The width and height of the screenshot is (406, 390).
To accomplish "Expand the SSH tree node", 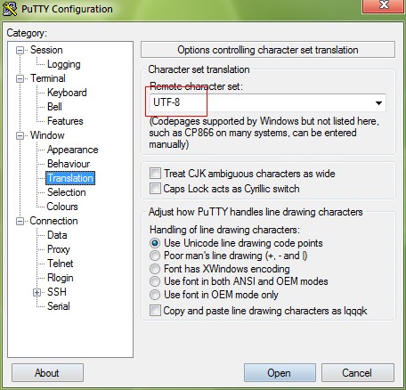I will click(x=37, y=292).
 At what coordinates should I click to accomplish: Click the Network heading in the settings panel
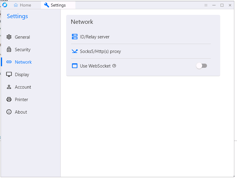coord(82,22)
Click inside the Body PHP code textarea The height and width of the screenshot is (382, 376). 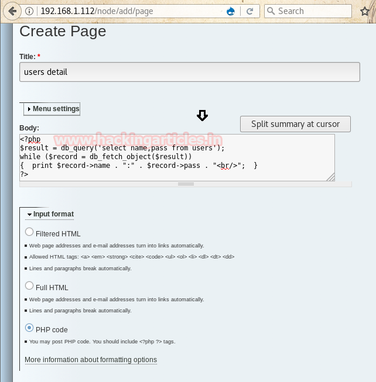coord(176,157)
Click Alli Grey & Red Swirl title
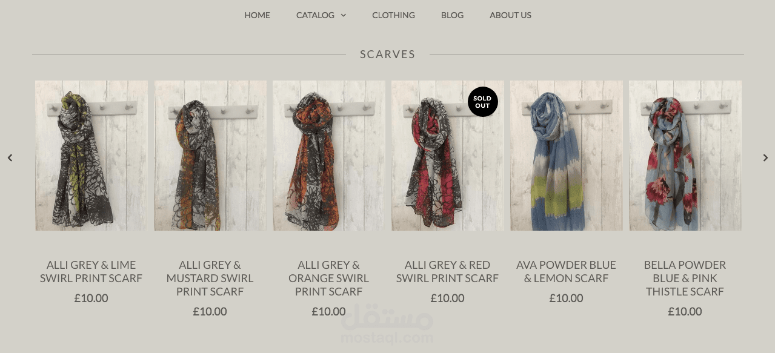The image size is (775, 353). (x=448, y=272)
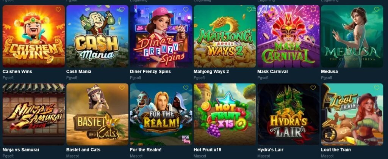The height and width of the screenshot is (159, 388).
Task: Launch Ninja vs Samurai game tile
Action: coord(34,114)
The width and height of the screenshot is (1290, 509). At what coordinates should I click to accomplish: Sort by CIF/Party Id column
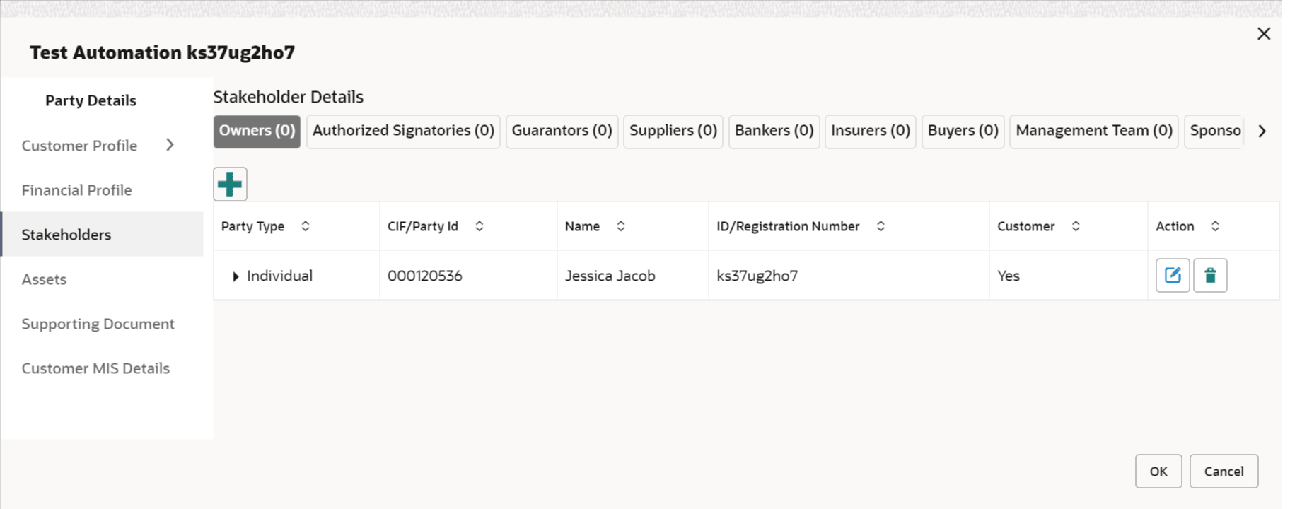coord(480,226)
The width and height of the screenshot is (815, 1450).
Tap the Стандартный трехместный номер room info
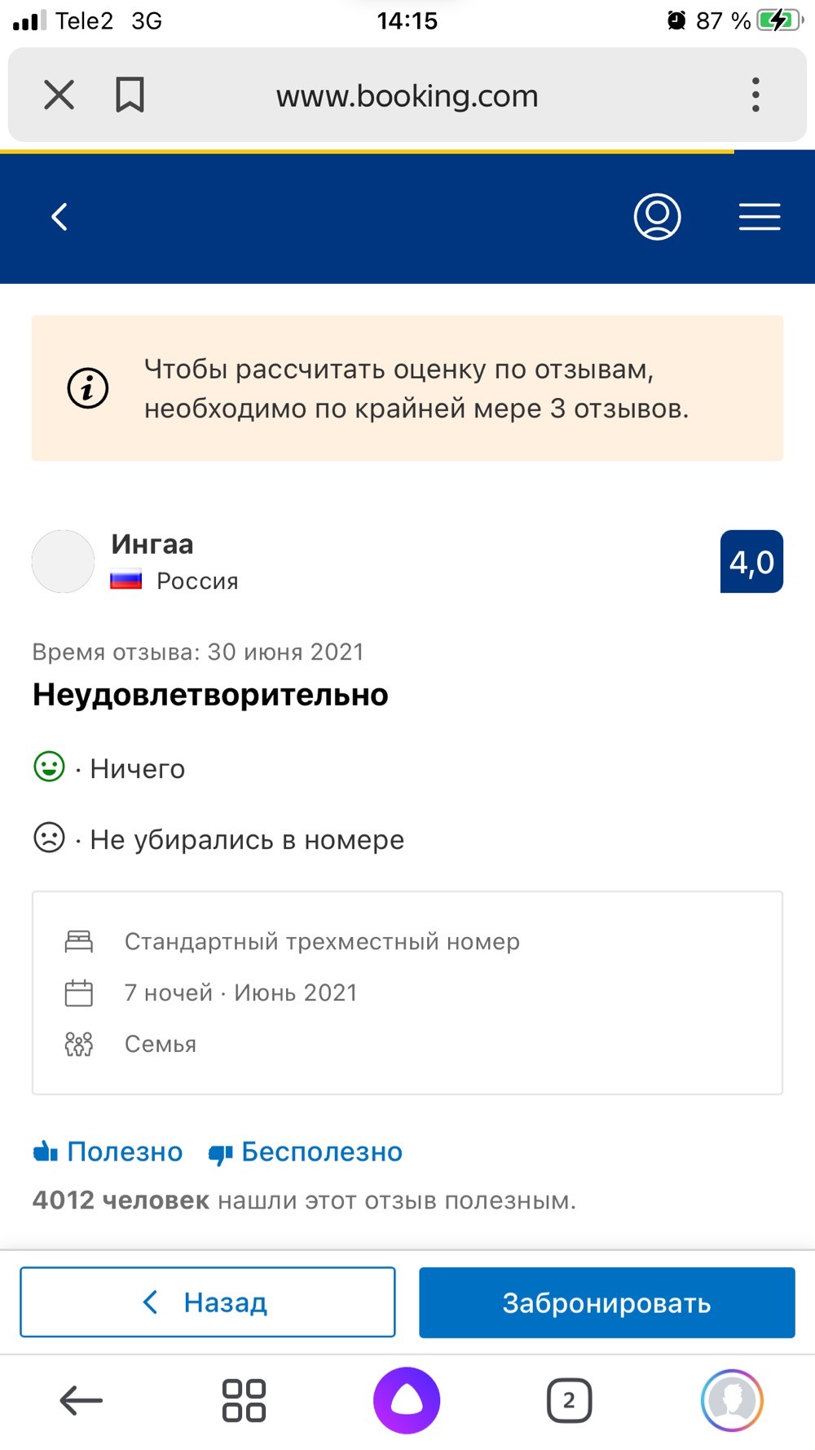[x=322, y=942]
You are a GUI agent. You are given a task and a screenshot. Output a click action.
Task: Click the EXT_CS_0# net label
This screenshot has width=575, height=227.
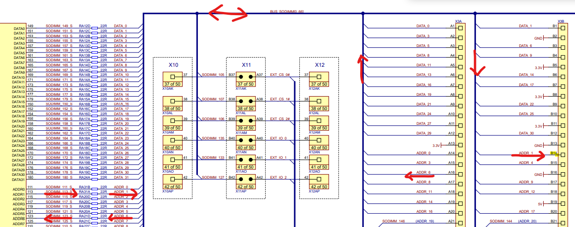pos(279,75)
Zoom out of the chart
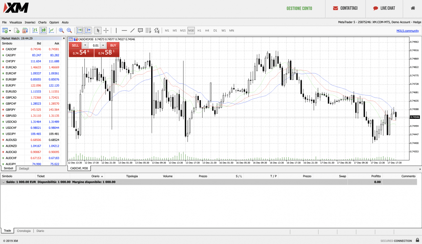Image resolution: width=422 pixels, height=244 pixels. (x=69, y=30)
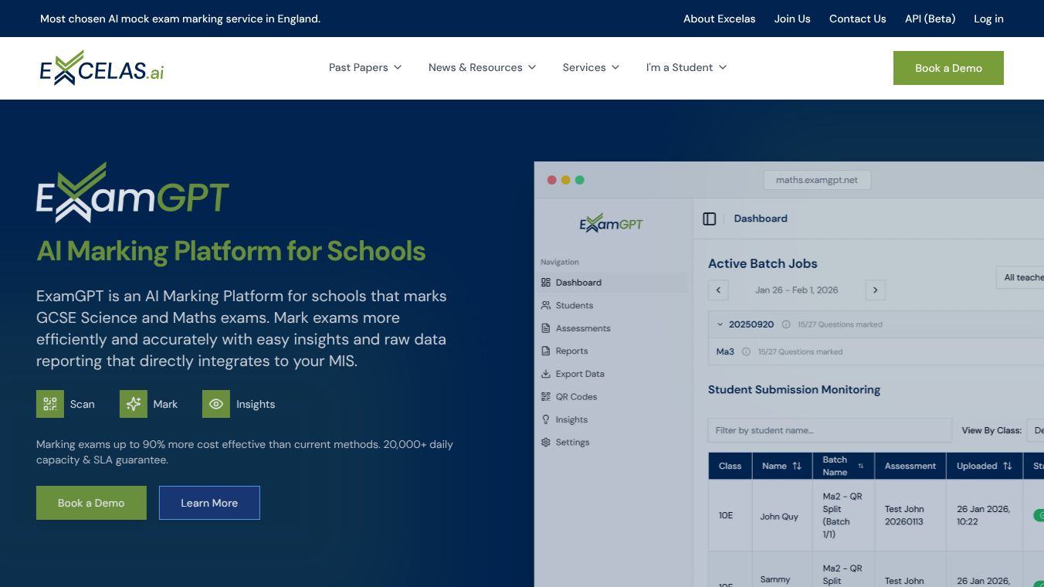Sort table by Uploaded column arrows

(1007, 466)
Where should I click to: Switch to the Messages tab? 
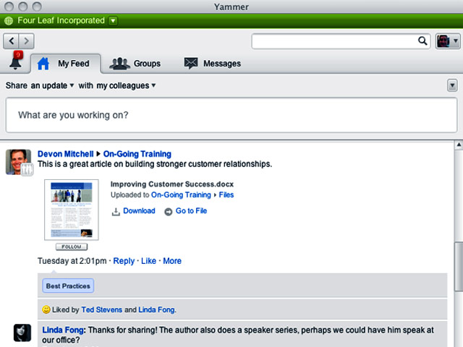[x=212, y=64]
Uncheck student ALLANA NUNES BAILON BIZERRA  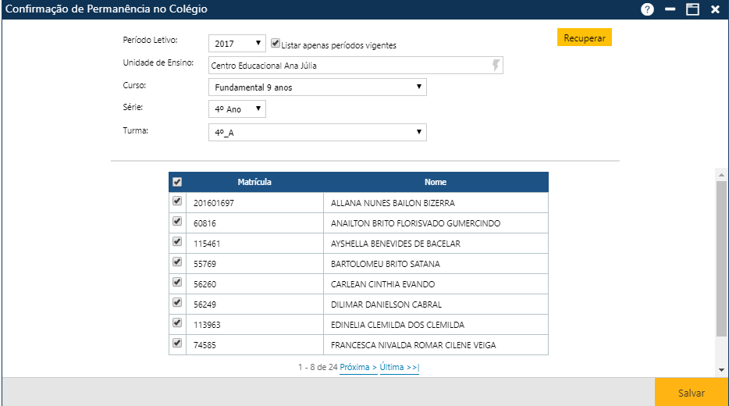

EXERCISE DESCRIPTION: The required output is the line containing "This screenshot has width=575, height=227." plus every line after it to the end of the data, copied exactly and with no pictures.

RESULT FOR THIS EXERCISE:
This screenshot has width=575, height=227.
pos(279,75)
Zoom out of the chart
Image resolution: width=422 pixels, height=244 pixels. (x=69, y=30)
Sort table by Uploaded column arrows

(1007, 466)
Where should I click to: Switch to the Messages tab? 
[x=212, y=64]
Uncheck student ALLANA NUNES BAILON BIZERRA  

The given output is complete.